Rossettini Giacomo, Bargeri Silvia, Cook Chad, Guida Stefania, Palese Alvisa, Rodeghiero Lia, Pillastrini Paolo, Turolla Andrea, Castellini Greta, Gianola Silvia
School of Physiotherapy, University of Verona, Verona, Italy.
Department of Physiotherapy, Faculty of Medicine, Health and Sports, Universidad Europea de Madrid, Madrid, Spain.
Front Digit Health. 2025 Jun 27;7:1574287. doi: 10.3389/fdgth.2025.1574287. eCollection 2025.
Artificial Intelligence (AI) chatbots, which generate human-like responses based on extensive data, are becoming important tools in healthcare by providing information on health conditions, treatments, and preventive measures, acting as virtual assistants. However, their performance in aligning with clinical practice guidelines (CPGs) for providing answers to complex clinical questions on lumbosacral radicular pain is still unclear.

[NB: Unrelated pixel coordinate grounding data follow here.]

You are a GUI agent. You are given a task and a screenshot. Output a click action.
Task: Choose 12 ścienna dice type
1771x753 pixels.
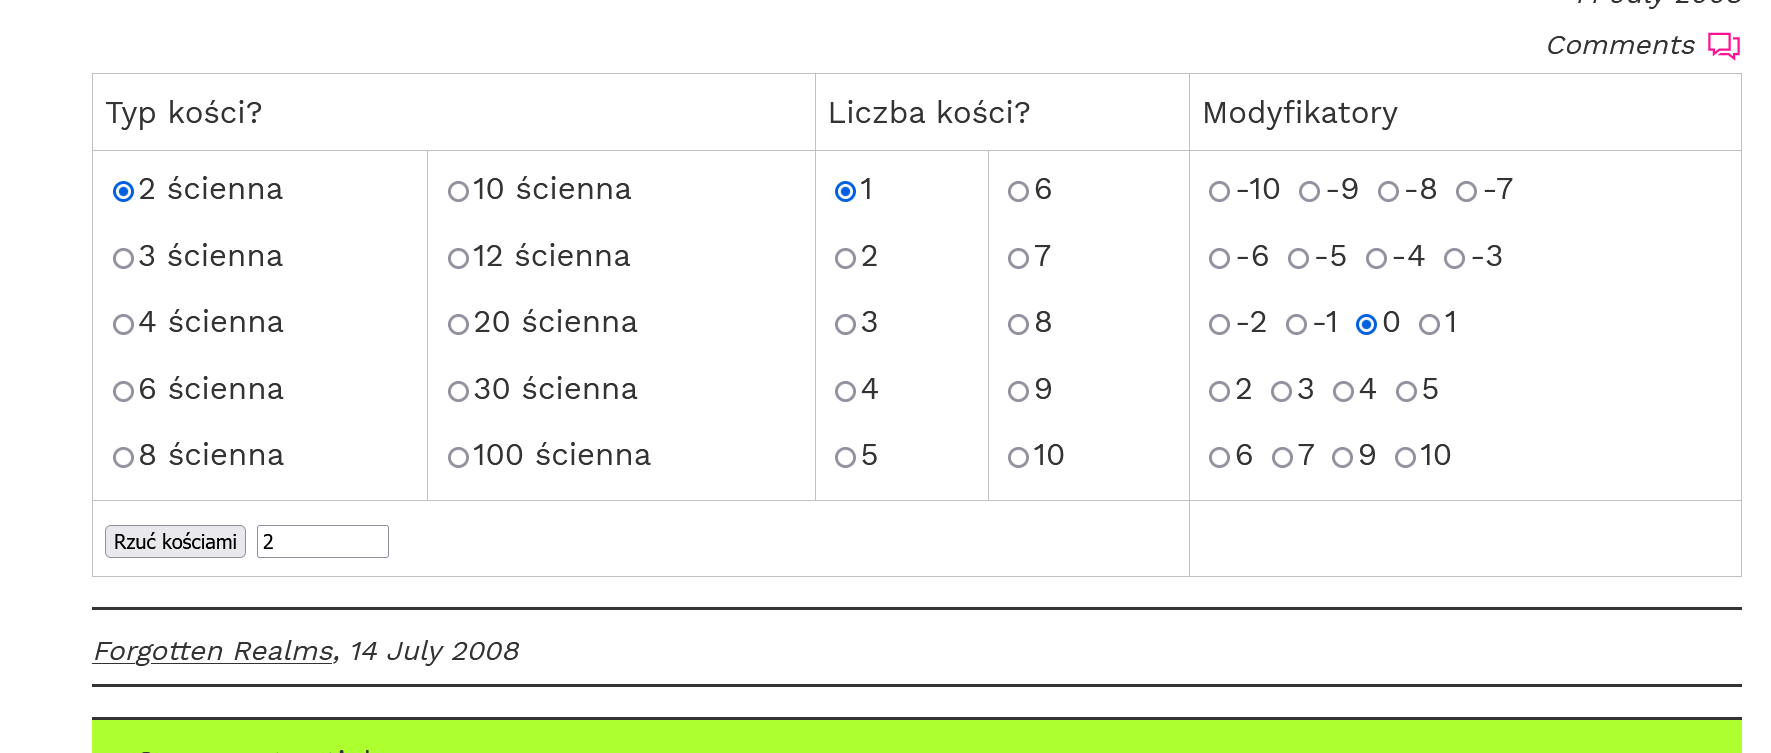tap(459, 258)
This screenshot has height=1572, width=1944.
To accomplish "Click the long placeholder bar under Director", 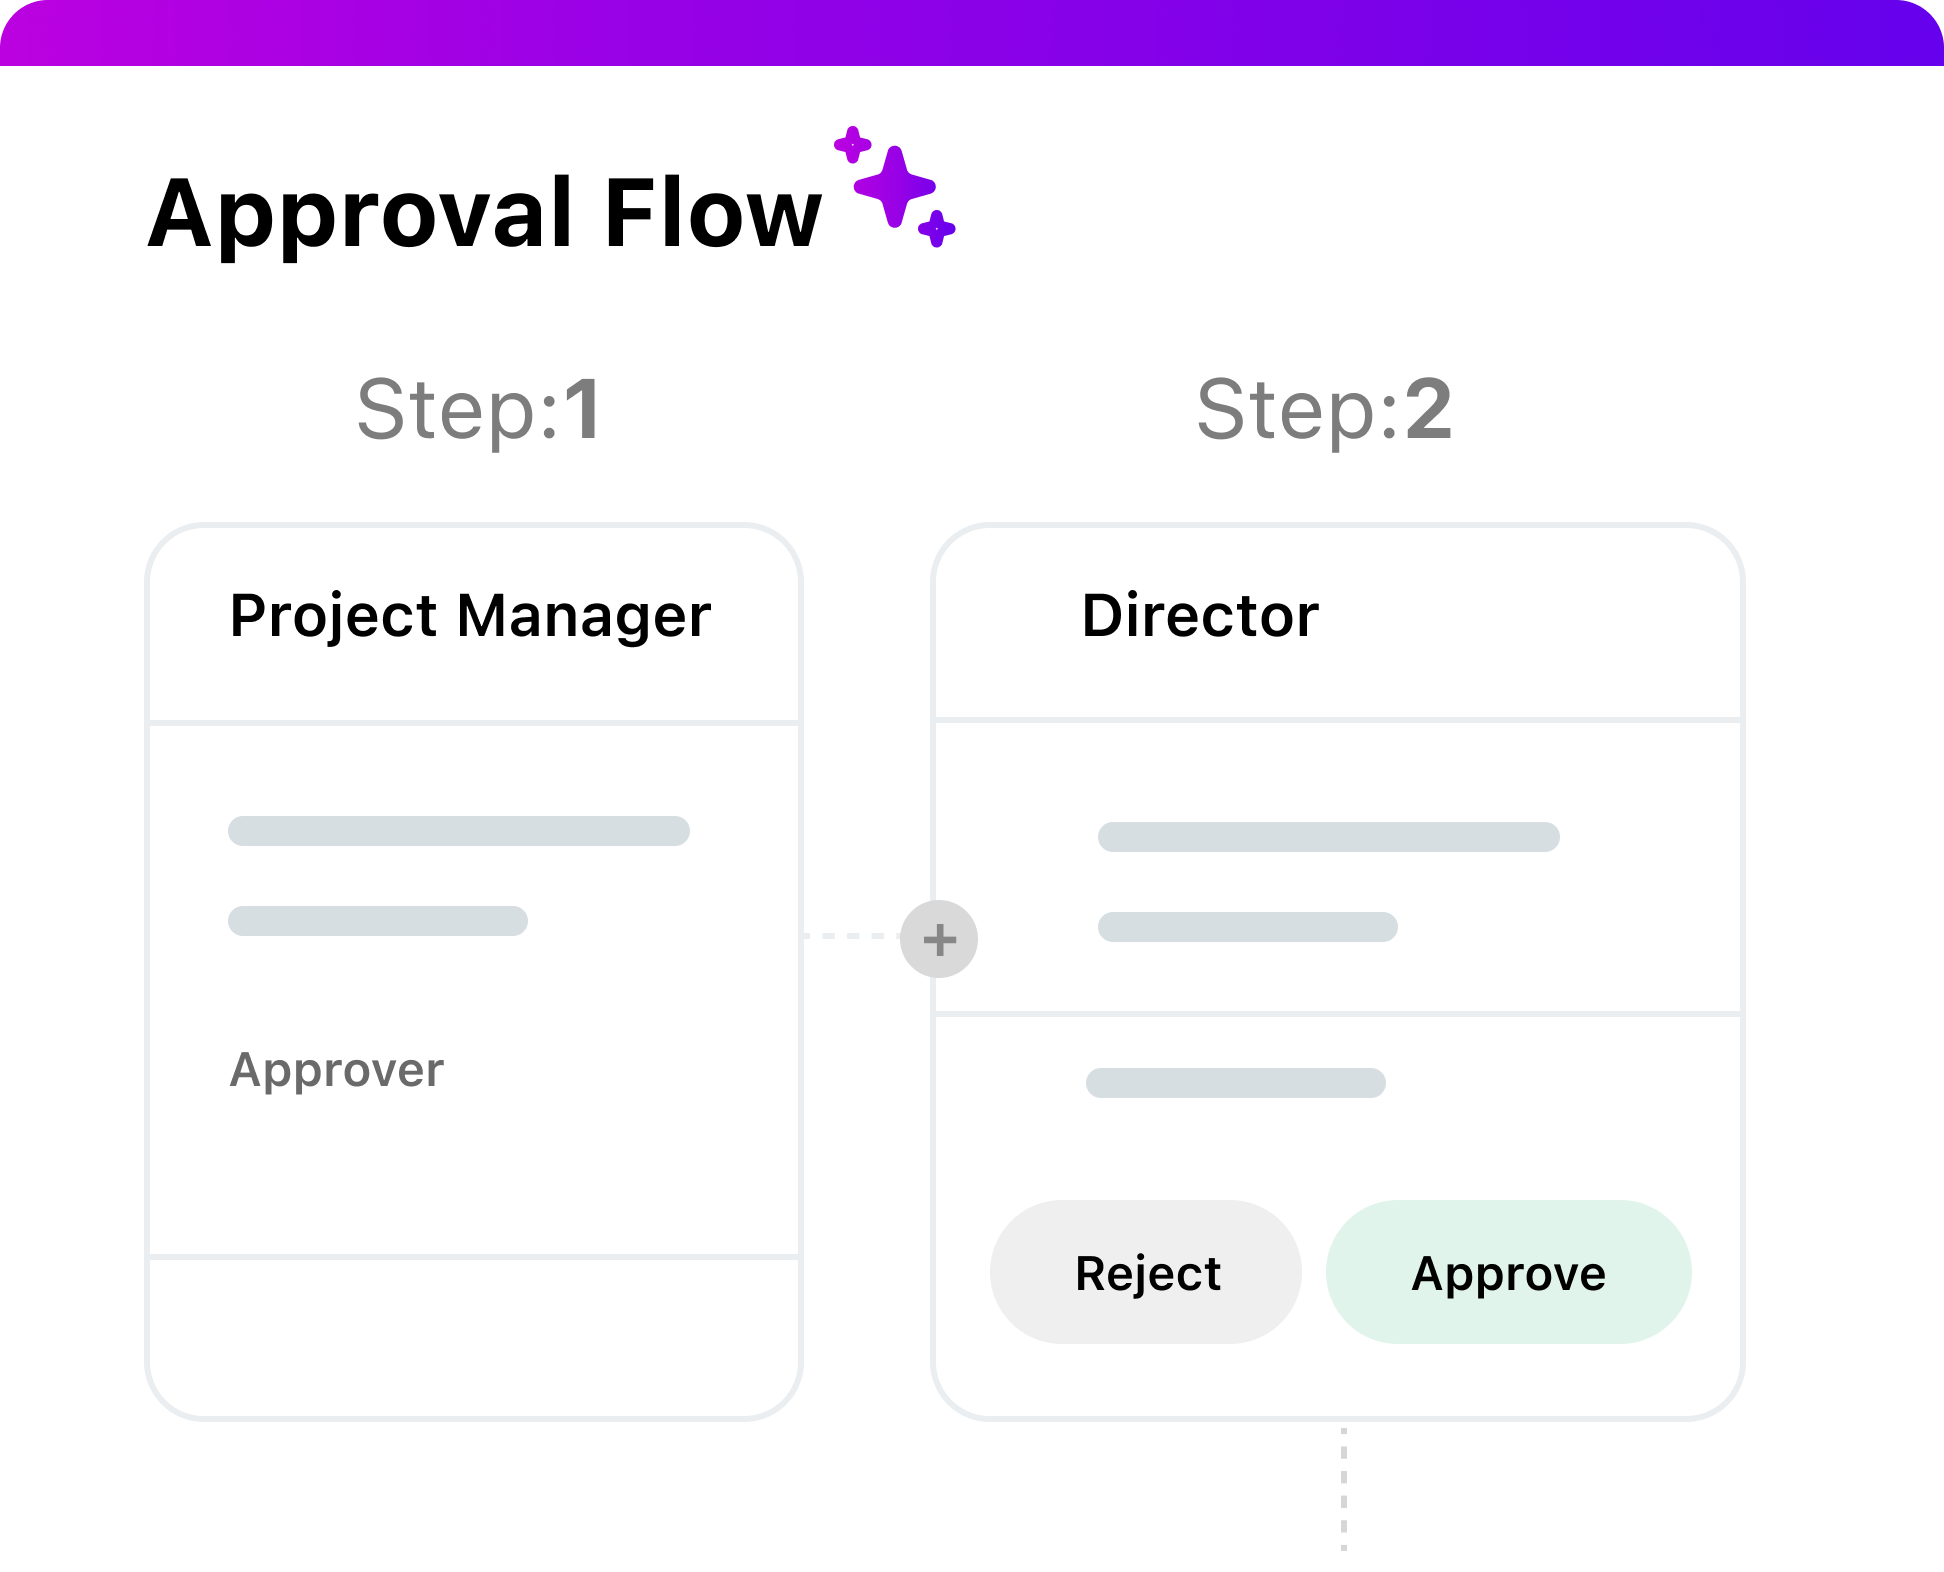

We aim to evaluate AI chatbots' performance against CPG recommendations for diagnosing and treating lumbosacral radicular pain.
We performed a cross-sectional study to assess AI chatbots' responses against CPGs recommendations for diagnosing and treating lumbosacral radicular pain. Clinical questions based on these CPGs were posed to the latest versions (updated in 2024) of six AI chatbots: ChatGPT-3.5, ChatGPT-4o, Microsoft Copilot, Google Gemini, Claude, and Perplexity. The chatbots' responses were evaluated for (a) consistency of text responses using Plagiarism Checker X, (b) intra- and inter-rater reliability using Fleiss' Kappa, and (c) match rate with CPGs. Statistical analyses were performed with STATA/MP 16.1.
We found high variability in the text consistency of AI chatbot responses (median range 26%-68%). Intra-rater reliability ranged from "almost perfect" to "substantial," while inter-rater reliability varied from "almost perfect" to "moderate." Perplexity had the highest match rate at 67%, followed by Google Gemini at 63%, and Microsoft Copilot at 44%. ChatGPT-3.5, ChatGPT-4o, and Claude showed the lowest performance, each with a 33% match rate.
Despite the variability in internal consistency and good intra- and inter-rater reliability, the AI Chatbots' recommendations often did not align with CPGs recommendations for diagnosing and treating lumbosacral radicular pain. Clinicians and patients should exercise caution when relying on these AI models, since one to two-thirds of the recommendations provided may be inappropriate or misleading according to specific chatbots.
人工智能(AI)聊天机器人基于大量数据生成类似人类的回复,通过提供有关健康状况、治疗方法和预防措施的信息,充当虚拟助手,正成为医疗保健领域的重要工具。然而,它们在遵循临床实践指南(CPG)为腰骶神经根性疼痛的复杂临床问题提供答案方面的表现仍不明确。我们旨在评估人工智能聊天机器人针对CPG关于腰骶神经根性疼痛诊断和治疗建议的表现。
我们进行了一项横断面研究,以评估人工智能聊天机器人针对CPG关于腰骶神经根性疼痛诊断和治疗建议的回复。基于这些CPG提出的临床问题被抛给六个人工智能聊天机器人的最新版本(2024年更新):ChatGPT-3.5、ChatGPT-4o、Microsoft Copilot、Google Gemini、Claude和Perplexity。对聊天机器人的回复进行了以下评估:(a)使用Plagiarism Checker X评估文本回复的一致性,(b)使用Fleiss' Kappa评估评分者内部和评分者之间的可靠性,以及(c)与CPG的匹配率。使用STATA/MP 16.1进行统计分析。
我们发现人工智能聊天机器人回复的文本一致性存在很大差异(中位数范围为26%-68%)。评分者内部可靠性范围从“几乎完美”到“实质性”,而评分者之间的可靠性从“几乎完美”到“中等”不等。Perplexity的匹配率最高,为67%,其次是Google Gemini,为63%,Microsoft Copilot为44%。ChatGPT-3.5、ChatGPT-4o和Claude表现最差,匹配率均为33%。
尽管内部一致性存在差异,且评分者内部和评分者之间的可靠性良好,但人工智能聊天机器人的建议通常与CPG关于腰骶神经根性疼痛诊断和治疗的建议不一致。临床医生和患者在依赖这些人工智能模型时应谨慎,因为根据特定的聊天机器人,提供的建议中有三分之一到三分之二可能不合适或具有误导性。